I want to write a story about this person trudging through life making people fall in love with them left and right, but still believing they’re nothing but a raindrop in a thunderstorm, insignificant and invisible.
I want to give this person a harem of people who would lay their lives down for them, for without them, they would be a different person, and they probably wouldn’t like that person.
I want to make my character completely oblivious to this. I want them to believe they’re alone, and that they’ll always be alone, and that it’s fine that way. They can’t be disappointed that way. They can’t be hurt that way.
I want to break this person. I want the world to be cruel and unforgiving to them. I want it to be unfair and merciless, I want it to take and take and take and steal their kindness and love without giving anything back.
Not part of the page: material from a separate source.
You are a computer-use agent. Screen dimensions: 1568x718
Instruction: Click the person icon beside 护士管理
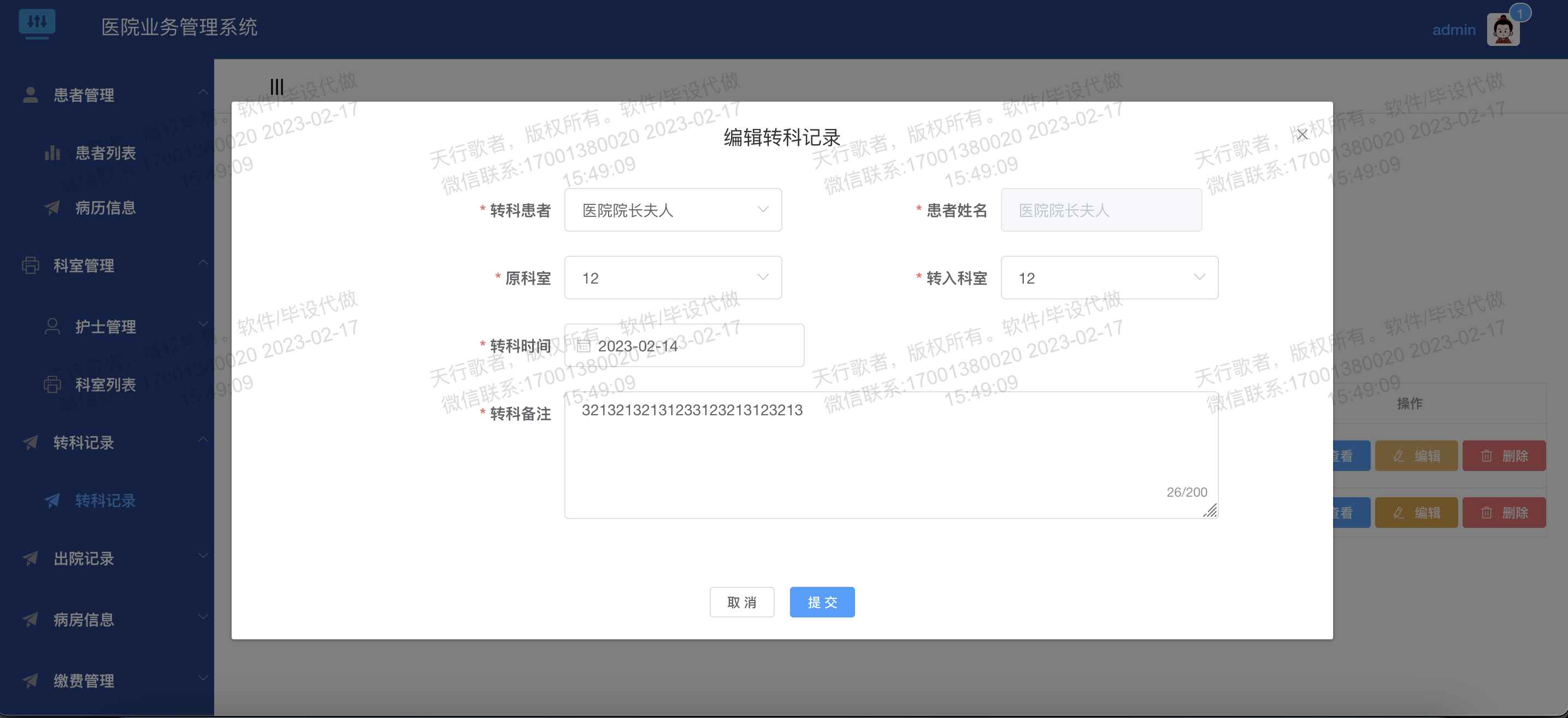pos(52,325)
I want to make the smile fade from their lips, I want to make life slip from their eyes, I want to make their happiness morph into anger and bitterness.
I want them to scream and cry and tremble and suffer, I want them to be painfully vulnerable, and I want them to hate it.
I want them to bark and bite in return, I want them to fight it with all their might, I want them to hurt others and I want them to like it; they’re finally in control.
And then I want to break them even further. I want them to feel utterly helpless and defenceless. It will be the cruellest thing that has ever happened to them. I want it to be the most vicious, heinous thing that could ever be done, because just when they think they’ve finally figured out how the world works, just when they think they’ve found their footing, found who they are... Someone had to go and be kind.
Someone had to swoop in and offer them what the world never had the courtesy to share in the first place and rip the ground open under their feet once again.
“I just wanted to be strong,” they said.
“You’ve been strong for far too long,” came the answer.
I want their undoing to be the very thing they gave too much of because life is ironic like that. I want them to be loved and cared for, and I want it to feel foreign—almost violent.